There has been considerable media coverage of a report from ‘The Business’ newspaper that Cisco is considering a bid for Nokia. The Finnish manufacturer’s response: “pure fabrication.”
The rumour has bloomed quickly in the summer desert of news coverage primarily because real newsflow has been slow and the business press would relish the prospect of a large scale tech/telecoms merger.
Although I believe this particular ‘deal’ is unlikely to proceed past its current rumoured state, there is certainly a logic to it. If you read the original report in the ‘The Business’, the story grew from an assertion by Cisco CEO John Chambers that it made sense for his company to acquire or merge with a large wireless infrastructure player. As Nokia obviously falls within that category, the rumour was started…
Chambers is correct. It makes a great deal of sense for Cisco to acquire a player with strengths in mobile telecoms infrastructure. Convergence is occuring all around us – desktop PCs used as telephony devices, telephony devices communicating over networks previously reserved for desktop PCs. A merger of Cisco’s strengths in IP and the cellular expertise of mobile telecoms infrastructure provider would enable the combined company to drive the development of standards in this area and deliver truly converged platforms to its customers ahead of the competition.
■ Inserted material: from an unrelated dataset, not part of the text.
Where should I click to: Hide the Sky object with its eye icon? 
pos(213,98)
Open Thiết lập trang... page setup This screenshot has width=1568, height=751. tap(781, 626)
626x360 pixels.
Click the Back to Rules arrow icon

It is less clear why Nokia would be the ideal choice for Cisco. Nokia’s networks business is compartively small compared to its handset operations (representing about 20 percent of annual revenue). Cisco would either have to buy the network business seperately or find a way to justify a move into handsets to its shareholders.
A full merger of the two companies would dramatically change both Cisco’s and Nokia’s revenue profile, prompting a re-rating of both stocks. Given the commoditisation occuring in the handset space, the increased exposure to this sector may not be favourably received by investors.
Perhaps Ericsson would make a better partner? There may be competition concerns to overcome given the Swedish company’s strength in some of Cisco’s markets, but the combined entity would be an unrivalled leader in telecoms and computing infrastructure. It would also have the advantage of access to handset technology through the Sony Ericsson joint venture, but without the significant commitment to this area that a Nokia merger would entail.
Expanding a company’s influence throughout the value chain of the industry in which it operates is symptomic of the economic cycle. During the TMT boom of the late 1990s, we saw numerous companies pursuing acquisitions which were basically attempts to buy the links of the value chain nearest to them; the rationale was if you brought a previously out-sourced function in-house, you would be able to save money. Just a couple of years later, when the economic cycle had turned, the same companies were disposing of these non-core businesses in an attempt to slim down and generate cash flow.
If Cisco is to avoid this pitfall – and its overall record with acquisitions is actually quite impressive – it must recognise the unique opportunities presented by acquiring mobile telecoms expertise. The success of the merger will be judged on its ability to drive convergence across computing and telecoms industries.
When you buy control of more of the elements of the user experience, you need to ensure you have an overall vision for how you want that experience to feel.